By default the `max_budget` is set to `null` and is not checked for keys

#### **Add budgets to keys**

```bash
curl 'http://0.0.0.0:4000/key/generate' \
--header 'Authorization: Bearer <your-master-key>' \
--header 'Content-Type: application/json' \
--data-raw '{
  "team_id": "core-infra", # [OPTIONAL]
  "max_budget": 10,
}'
```

Example Request to `/chat/completions` when key has crossed budget

```shell
curl --location 'http://0.0.0.0:4000/chat/completions' \
  --header 'Content-Type: application/json' \
  --header 'Authorization: Bearer <generated-key>' \
  --data ' {
  "model": "azure-gpt-3.5",
  "user": "e09b4da8-ed80-4b05-ac93-e16d9eb56fca",
  "messages": [
      {
      "role": "user",
      "content": "respond in 50 lines"
      }
  ],
}'
```


Expected Response from `/chat/completions` when key has crossed budget
```shell
{
  "detail":"Authentication Error, ExceededTokenBudget: Current spend for token: 7.2e-05; Max Budget for Token: 2e-07"
}   
```

#### **Add budget duration to keys**

`budget_duration`: Budget is reset at the end of specified duration.
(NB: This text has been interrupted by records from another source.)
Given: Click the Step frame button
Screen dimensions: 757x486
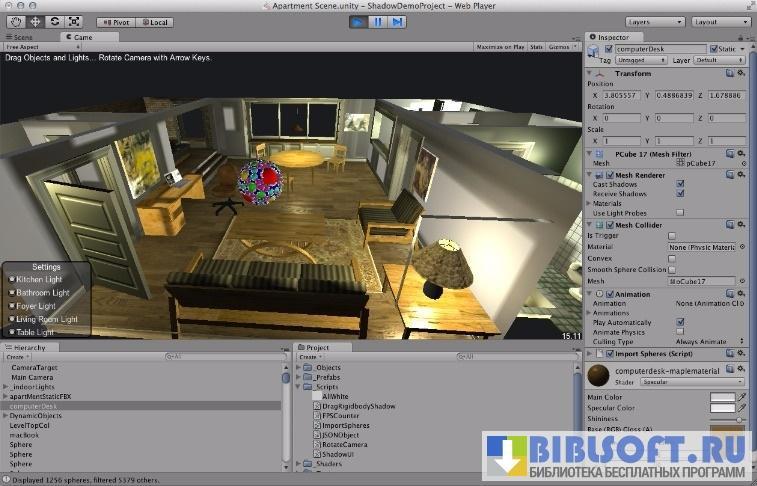Looking at the screenshot, I should point(397,21).
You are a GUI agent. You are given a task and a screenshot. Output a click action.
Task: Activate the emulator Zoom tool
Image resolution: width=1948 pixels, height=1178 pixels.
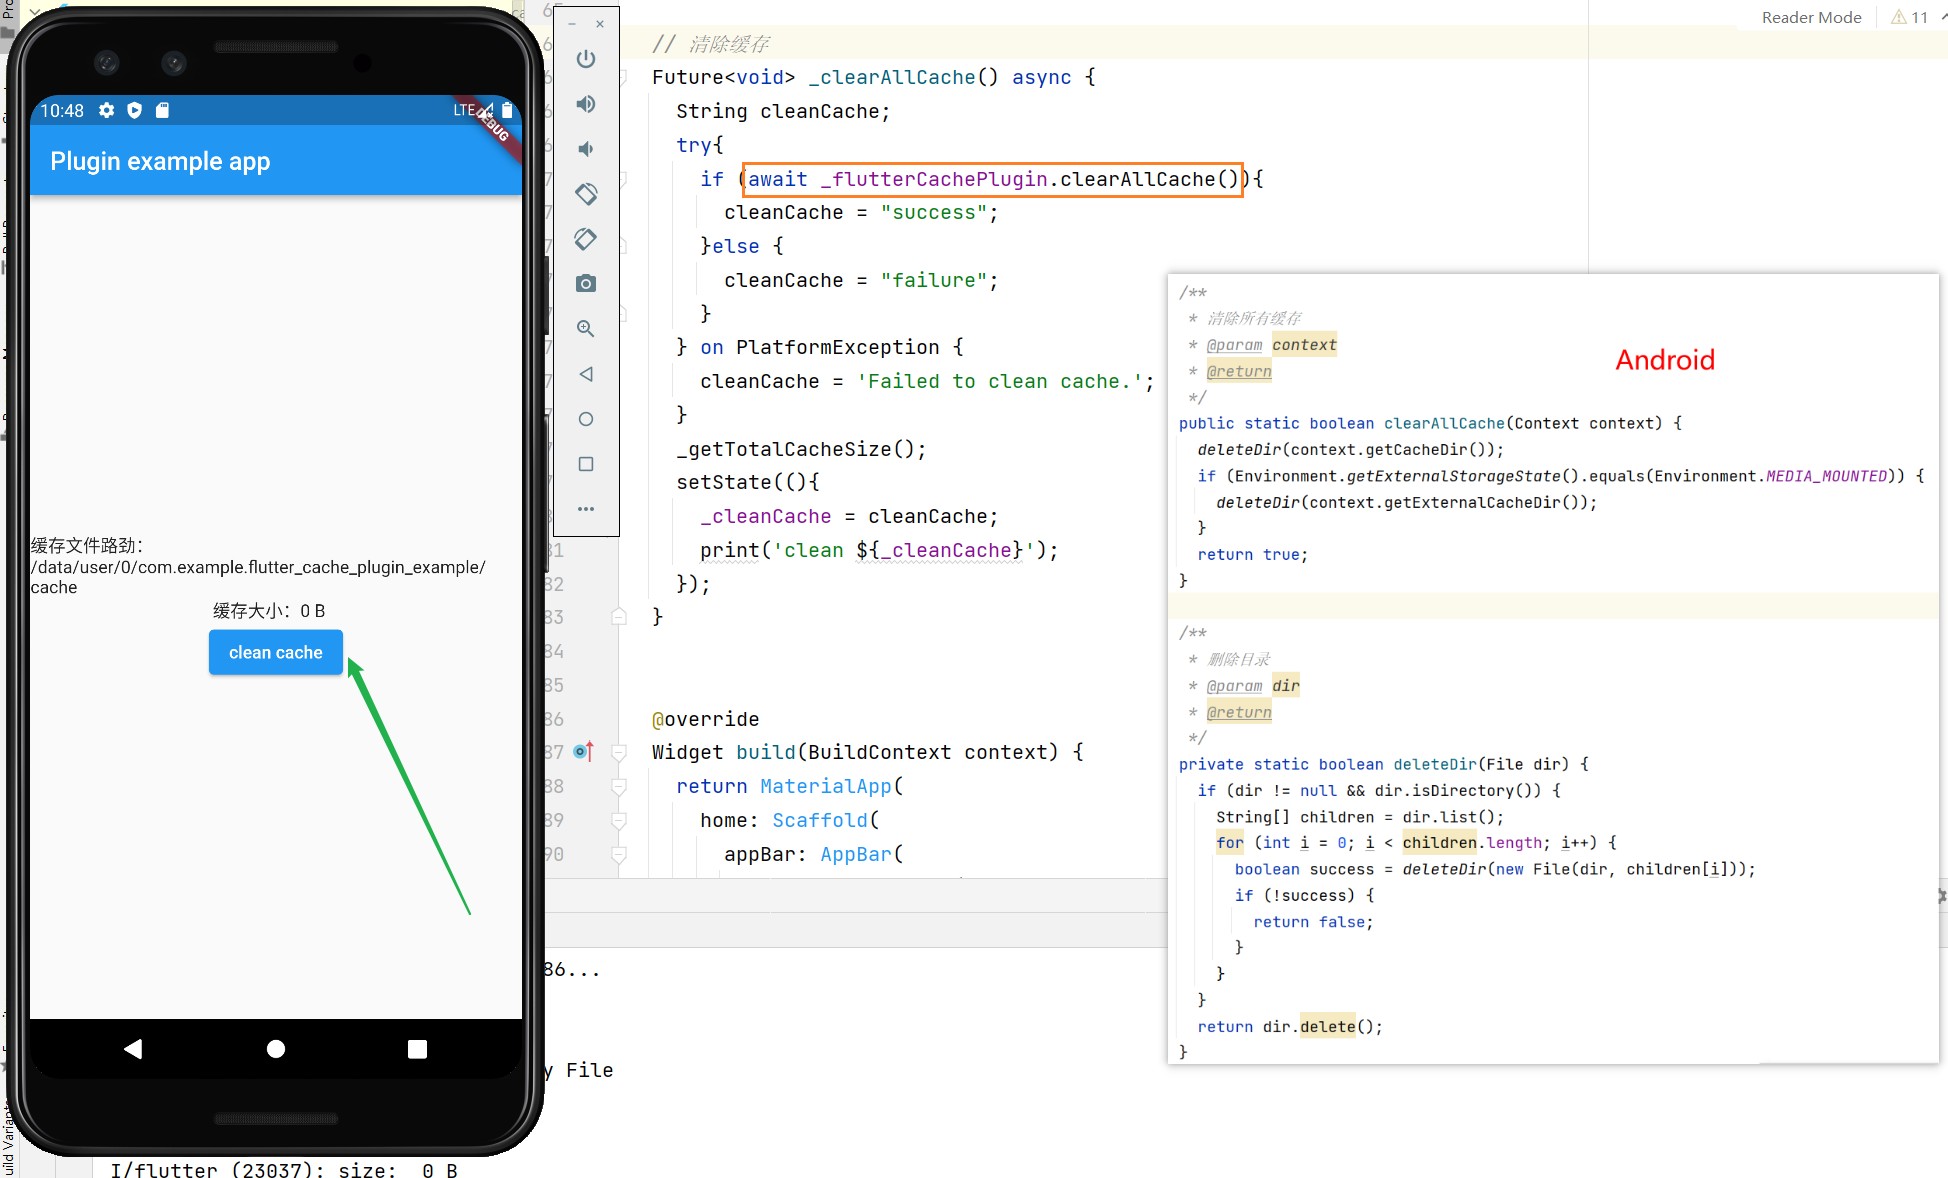pos(586,328)
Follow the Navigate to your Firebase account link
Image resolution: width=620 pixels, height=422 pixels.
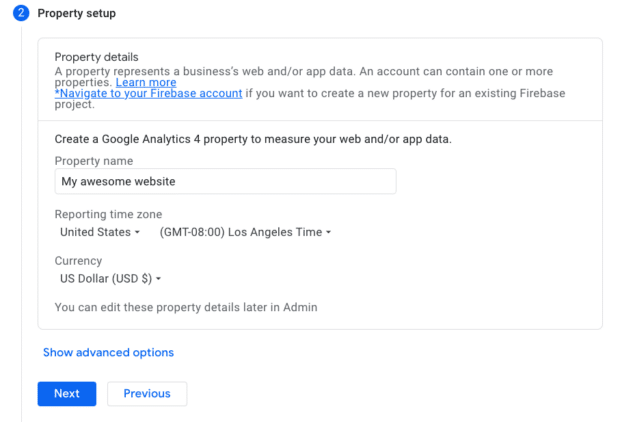pyautogui.click(x=148, y=94)
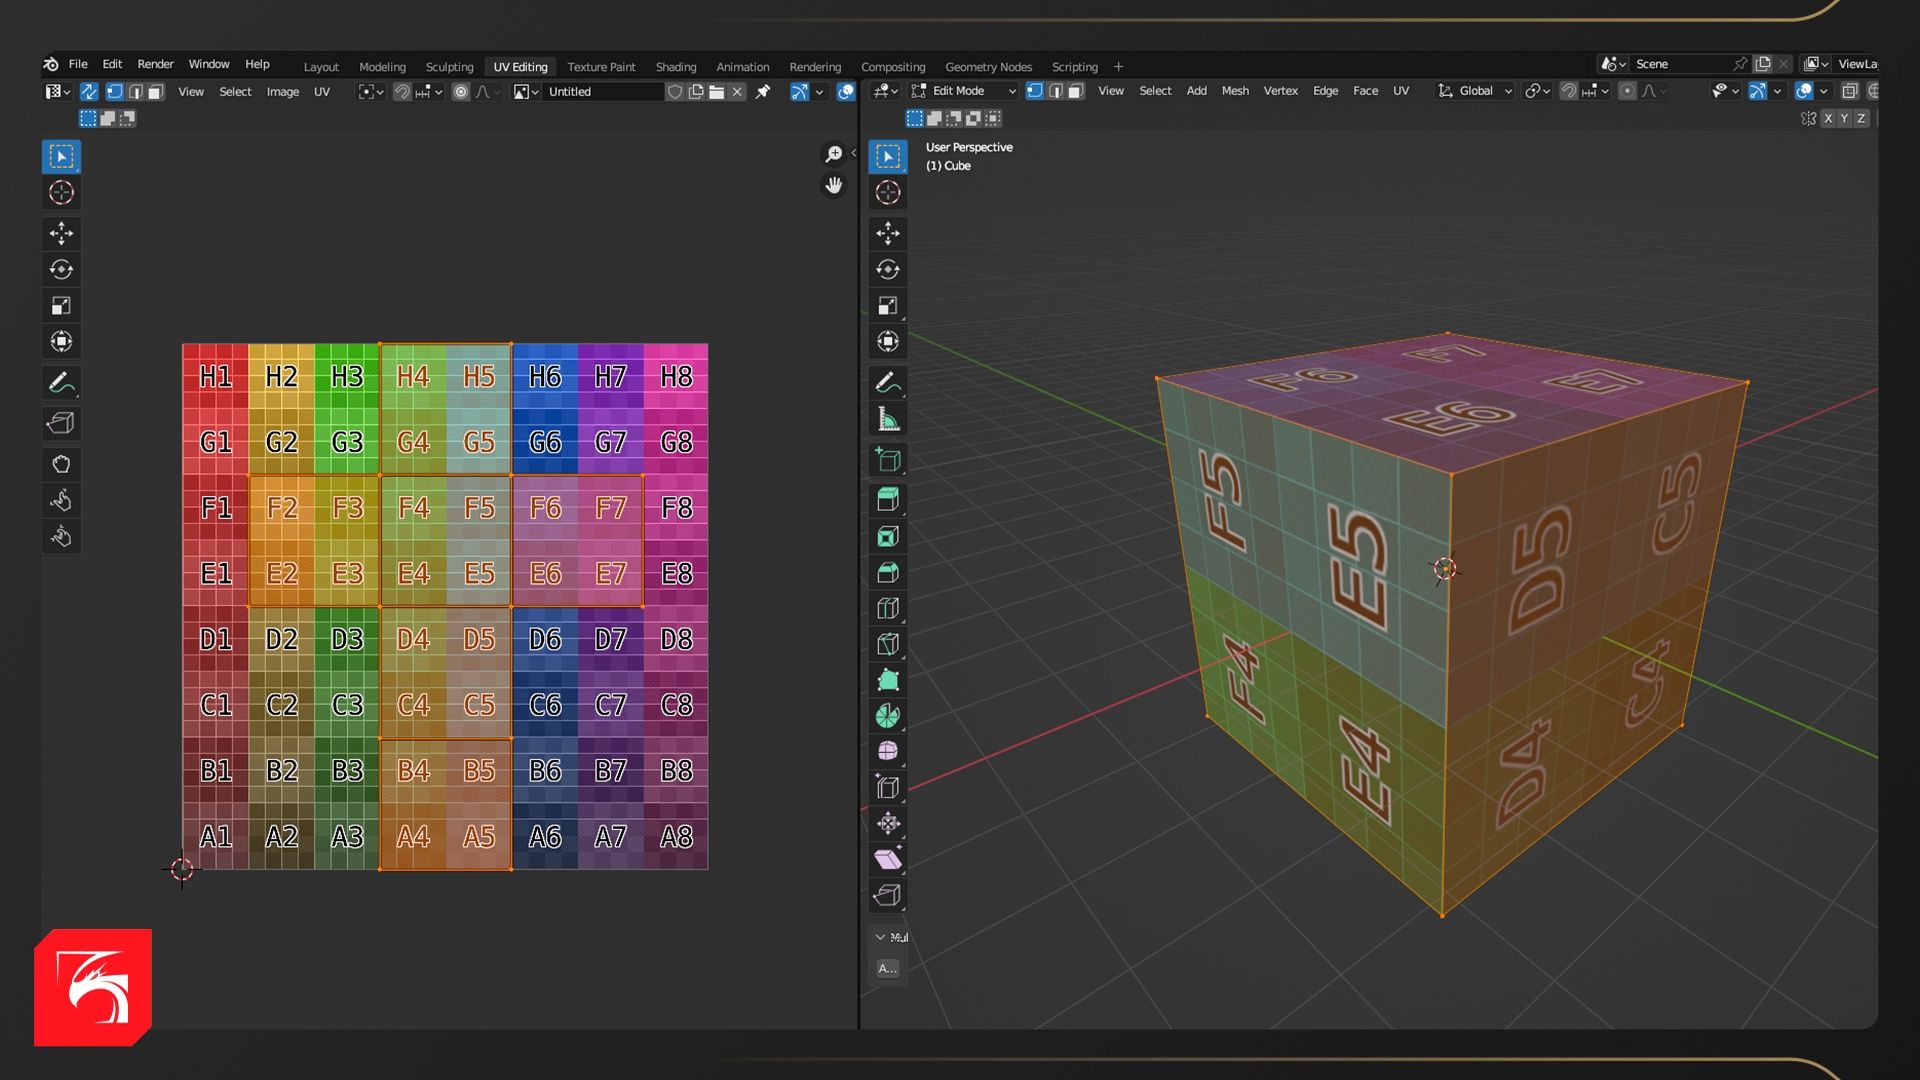1920x1080 pixels.
Task: Enable X axis mirror in 3D viewport
Action: (x=1828, y=118)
If not set, budget is never reset. You can set duration as seconds ("30s"), minutes ("30m"), hours ("30h"), days ("30d").

```
curl 'http://0.0.0.0:4000/key/generate' \
--header 'Authorization: Bearer <your-master-key>' \
--header 'Content-Type: application/json' \
--data-raw '{
  "team_id": "core-infra", # [OPTIONAL]
  "max_budget": 10,
  "budget_duration": 10s,
}'
```

</TabItem>

<TabItem value="per-model-key" label="For Key (model specific)">

Apply model specific budgets on a key.

**Expected Behaviour**
- `model_spend` gets auto-populated in `LiteLLM_VerificationToken` Table
- After the key crosses the budget set for the `model` in `model_max_budget`, calls fail

By default the `model_max_budget` is set to `{}` and is not checked for keys

:::info

- LiteLLM will track the cost/budgets for the `model` passed to LLM endpoints (`/chat/completions`, `/embeddings`)


:::

#### **Add model specific budgets to keys**

```bash
curl 'http://0.0.0.0:4000/key/generate' \
--header 'Authorization: Bearer <your-master-key>' \
--header 'Content-Type: application/json' \
--data-raw '{
  model_max_budget={"gpt4": 0.5, "gpt-5": 0.01}
}'
```

</TabItem>
</Tabs>

## Set Rate Limits 

You can set: 
- tpm limits (tokens per minute)
- rpm limits (requests per minute)
- max parallel requests

<Tabs>
<TabItem value="per-user" label="Per User">

Use `/user/new`, to persist rate limits across multiple keys.


```shell
curl --location 'http://0.0.0.0:4000/user/new' \
--header 'Authorization: Bearer sk-1234' \
--header 'Content-Type: application/json' \
--data '{"user_id": "krrish@berri.ai", "max_parallel_requests": 10, "tpm_limit": 20, "rpm_limit": 4}' 
```

[**See Swagger**](https://litellm-api.up.railway.app/#/user%20management/new_user_user_new_post)

**Expected Response**

```json
{
    "key": "sk-sA7VDkyhlQ7m8Gt77Mbt3Q",
    "expires": "2024-01-19T01:21:12.816168",
    "user_id": "krrish@berri.ai",
}
```

</TabItem>
<TabItem value="per-key" label="Per Key">

Use `/key/generate`, if you want them for just that key.

```shell
curl --location 'http://0.0.0.0:4000/key/generate' \
--header 'Authorization: Bearer sk-1234' \
--header 'Content-Type: application/json' \
--data '{"max_parallel_requests": 10, "tpm_limit": 20, "rpm_limit": 4}' 
```

**Expected Response**

```json
{
    "key": "sk-ulGNRXWtv7M0lFnnsQk0wQ",
    "expires": "2024-01-18T20:48:44.297973",
    "user_id": "78c2c8fc-c233-43b9-b0c3-eb931da27b84"  // 👈 auto-generated
}
```

</TabItem>
</Tabs>

## Grant Access to new model 

Use model access groups to give users access to select models, and add new ones to it over time (e.g. mistral, llama-2, etc.). 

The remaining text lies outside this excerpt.